16.2     Termination for cause

Either party may terminate this agreement immediately by notice in writing if the other party:

(a) breaches any term of this agreement that is not capable of remedy;

(b) breaches any term of this agreement that is capable of remedy and fails to rectify that breach within fourteen (14) days of receiving a notice from the other party requiring it to do so; or

(c) suffers an Insolvency Event.

16.3     Rights and obligations on expiry or termination

On the date of expiry or effective termination of this agreement:

(a) the licence granted under section 2.1 terminates;

(b) you must immediately cease using (and must procure that all of your End Users immediately cease using) the App;

(c) you must within thirty (30) days of such termination send to us, or otherwise dispose of in accordance with our directions, all of our Confidential Information relating to the Services (including the Documentation) then in your (or your End Users') possession or control; and

(d) you acknowledge and agree that we may terminate the End Users' access to the App.

Material provided
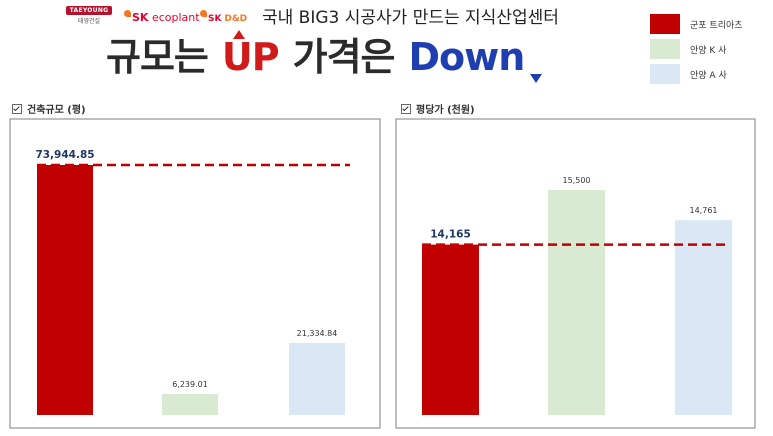 Image resolution: width=773 pixels, height=436 pixels. Describe the element at coordinates (158, 57) in the screenshot. I see `headline-part1: 규모는` at that location.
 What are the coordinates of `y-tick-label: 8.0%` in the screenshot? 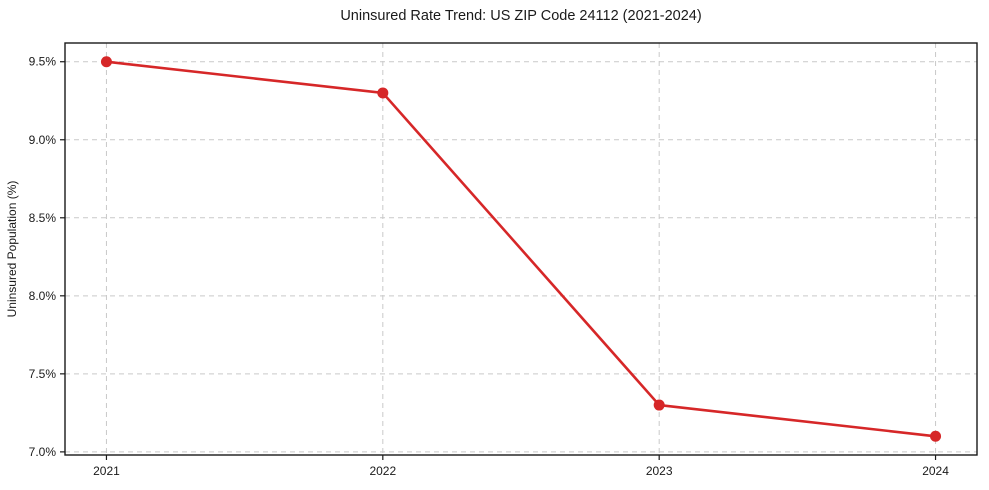 It's located at (43, 296).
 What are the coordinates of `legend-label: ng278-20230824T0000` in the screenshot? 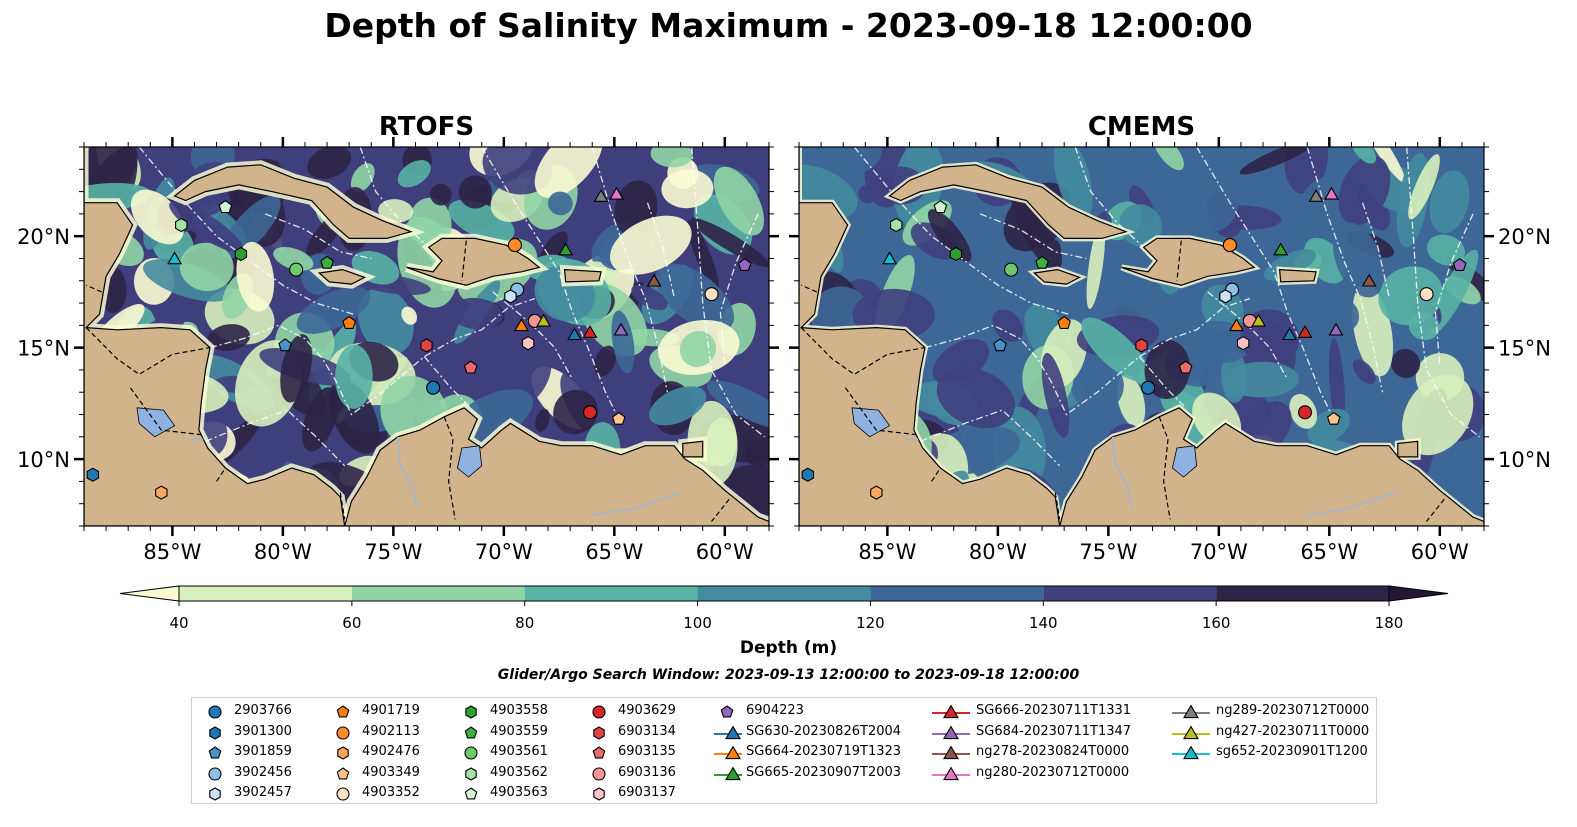 It's located at (1053, 752).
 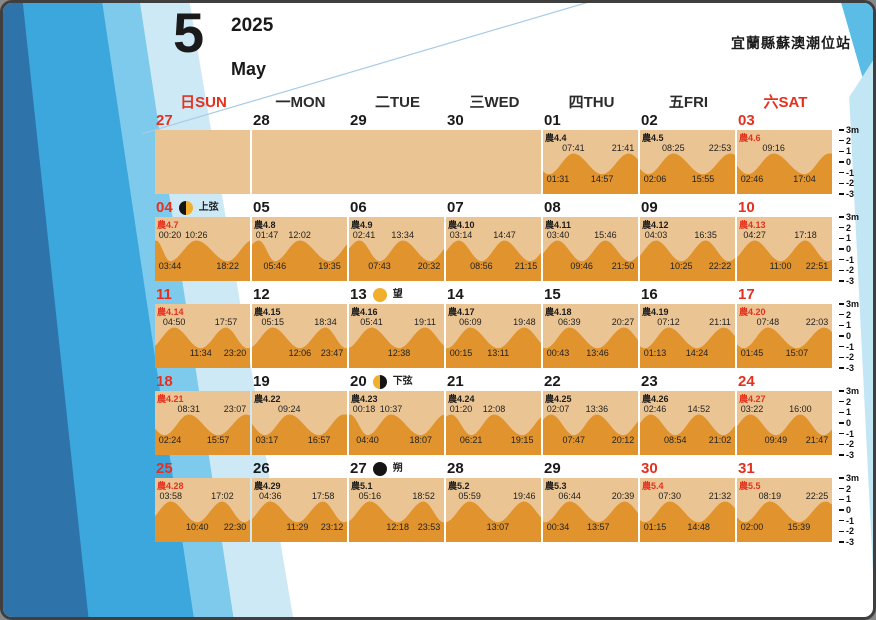 What do you see at coordinates (300, 423) in the screenshot?
I see `tide-band: 農4.22 09:24 03:17 16:57` at bounding box center [300, 423].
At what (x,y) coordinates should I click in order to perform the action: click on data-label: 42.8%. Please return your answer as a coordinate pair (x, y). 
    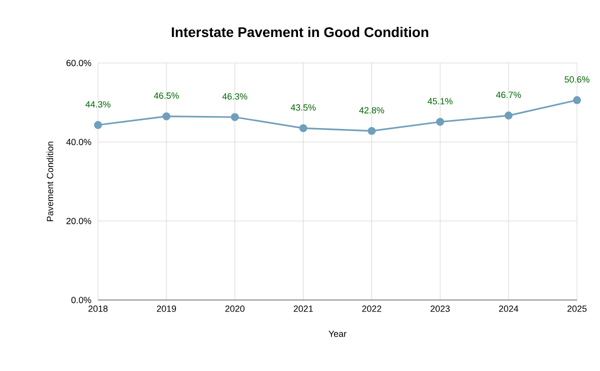
    Looking at the image, I should click on (372, 110).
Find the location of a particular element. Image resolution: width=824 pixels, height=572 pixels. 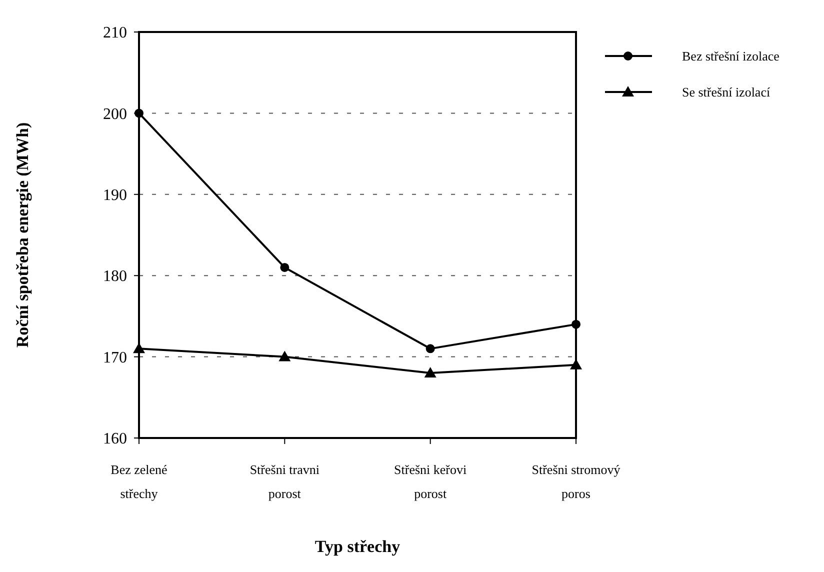

y-tick-label: 200 is located at coordinates (115, 114).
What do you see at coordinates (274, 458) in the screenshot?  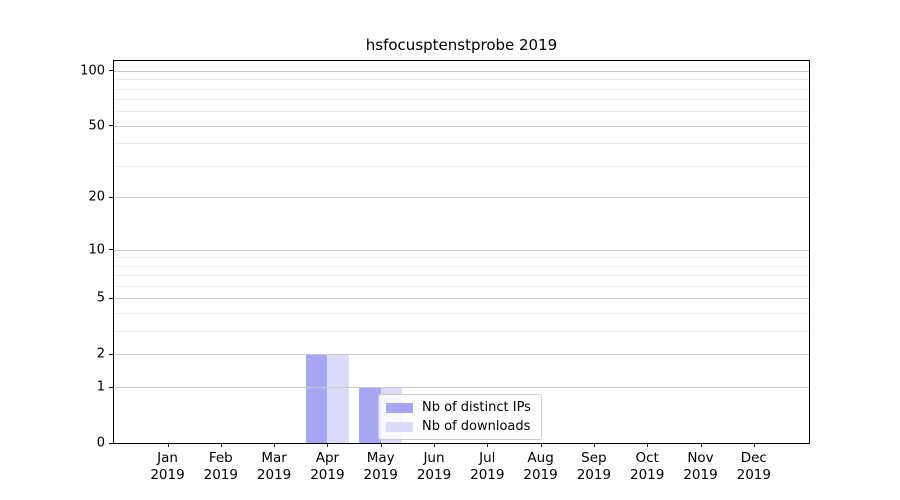 I see `x-tick-month: Mar` at bounding box center [274, 458].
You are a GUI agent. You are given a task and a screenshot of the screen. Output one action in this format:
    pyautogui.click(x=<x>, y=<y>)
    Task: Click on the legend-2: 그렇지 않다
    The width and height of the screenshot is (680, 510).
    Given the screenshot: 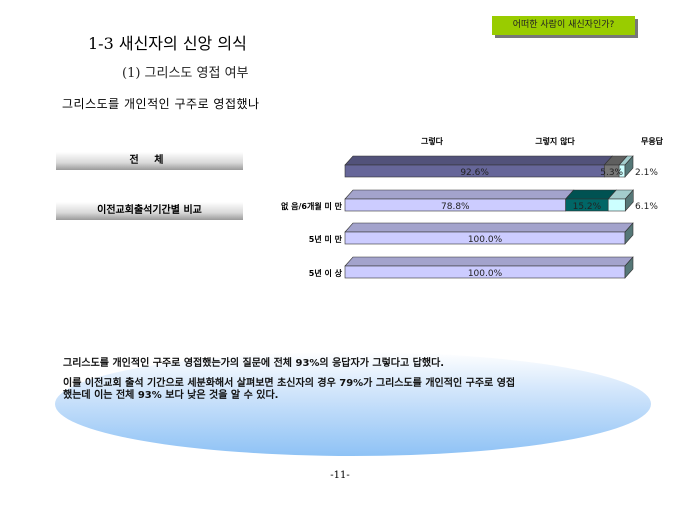 What is the action you would take?
    pyautogui.click(x=555, y=141)
    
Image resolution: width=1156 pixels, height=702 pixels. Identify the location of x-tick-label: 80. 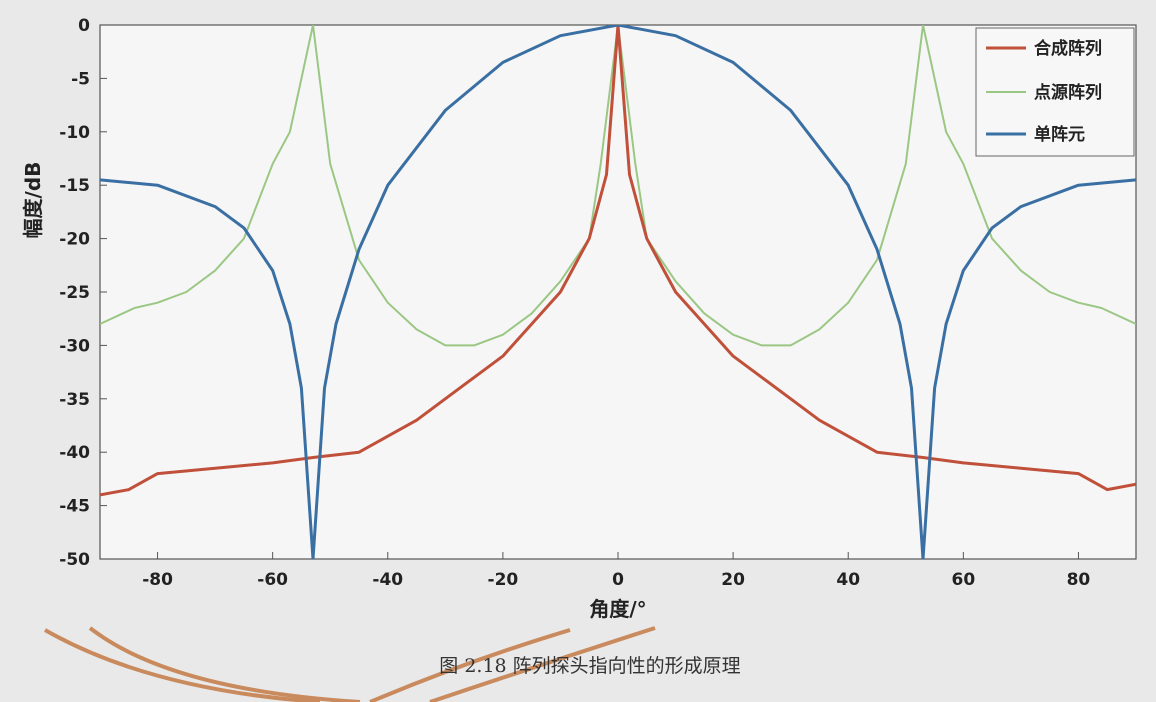
(1079, 580).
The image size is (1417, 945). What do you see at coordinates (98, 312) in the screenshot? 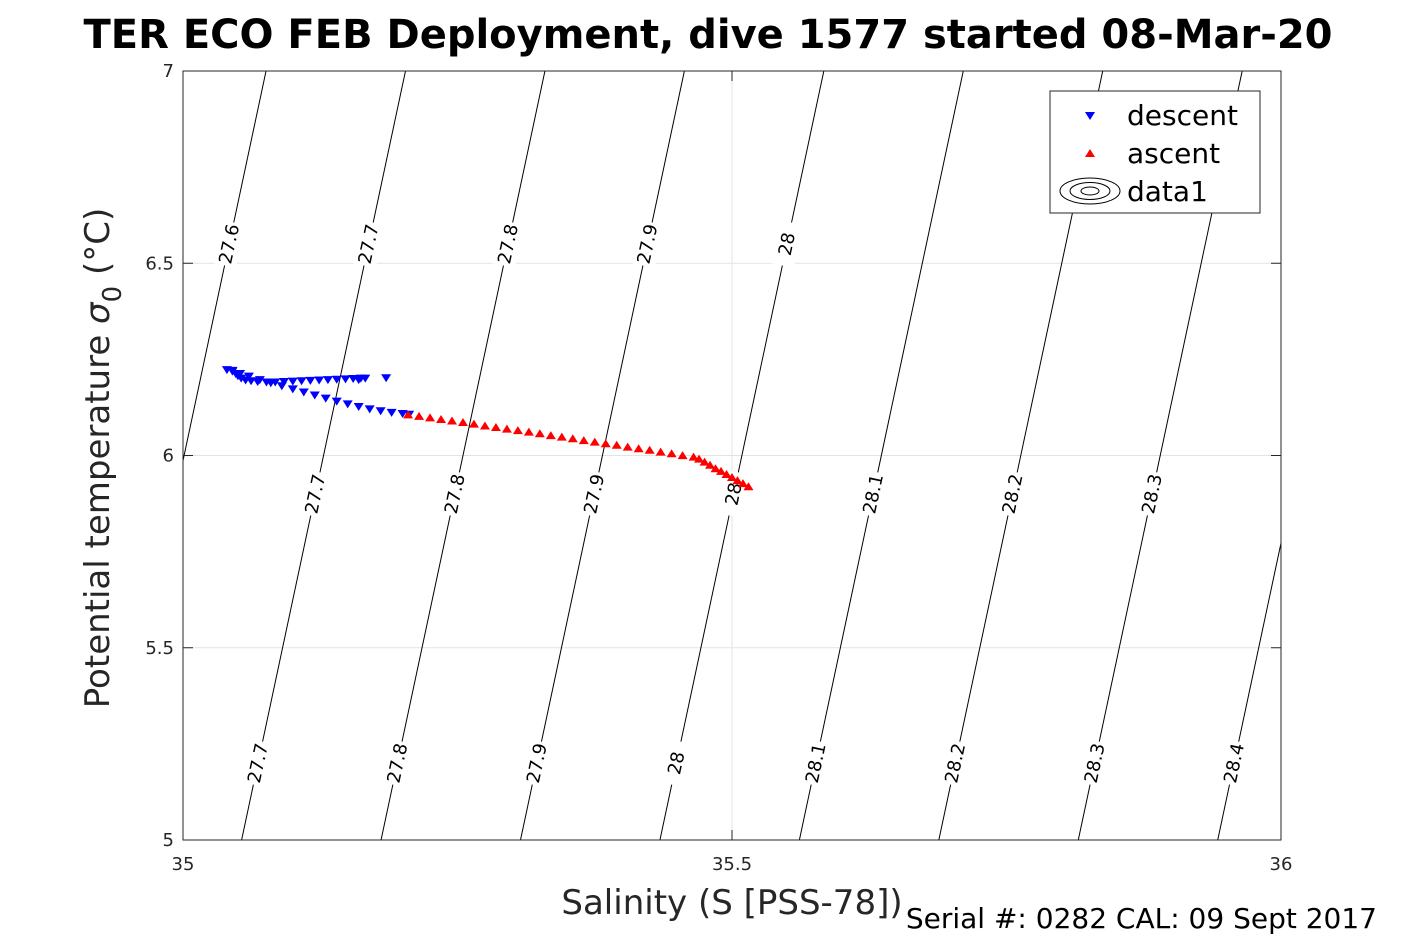
I see `y-axis-label-sigma: σ` at bounding box center [98, 312].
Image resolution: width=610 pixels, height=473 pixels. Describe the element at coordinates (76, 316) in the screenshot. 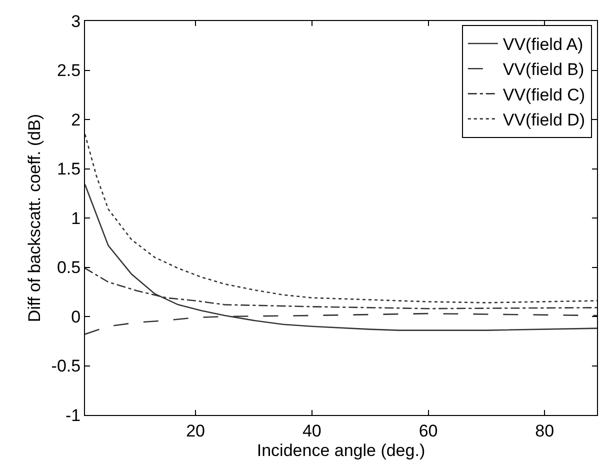

I see `y-tick-label: 0` at that location.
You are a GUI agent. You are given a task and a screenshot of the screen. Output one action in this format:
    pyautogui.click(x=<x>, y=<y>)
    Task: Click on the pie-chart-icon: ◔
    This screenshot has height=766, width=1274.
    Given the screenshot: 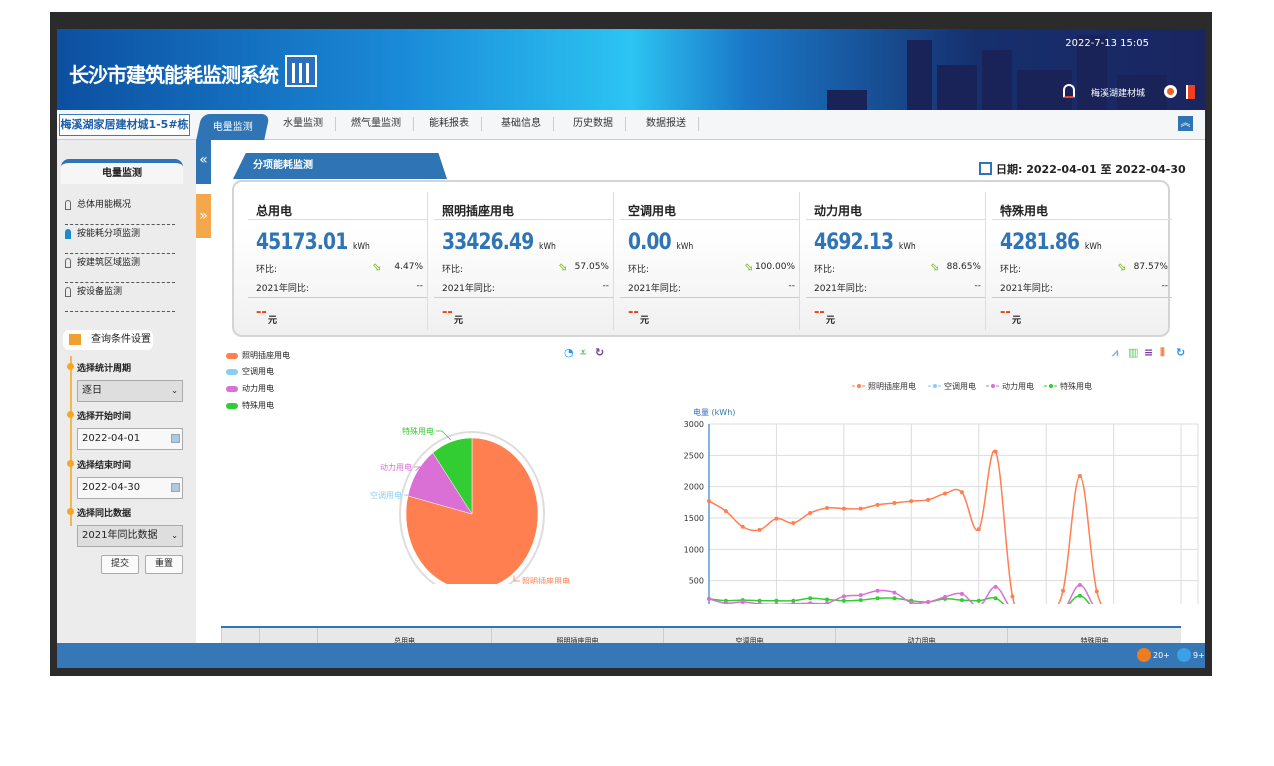 What is the action you would take?
    pyautogui.click(x=569, y=352)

Assignment 1
Answer these from the termination clauses:
(a) How many days does a party have to rectify a breach that is capable of remedy after receiving notice?
(b) Under which section was the licence that terminates on expiry or termination granted?
(c) Within how many days of termination must Confidential Information relating to the Services be sent back or disposed of?
Assignment 2
In one to three sentences, explain what the termination clauses require before a breach that is capable of remedy lets the other party terminate immediately.

Solution 1
(a) Fourteen (14) days.
(b) Section 2.1.
(c) Thirty (30) days.

Solution 2
The other party must first send a notice requiring the breaching party to rectify the breach. Immediate termination in writing is allowed only if the breaching party then fails to rectify it within fourteen (14) days of receiving that notice.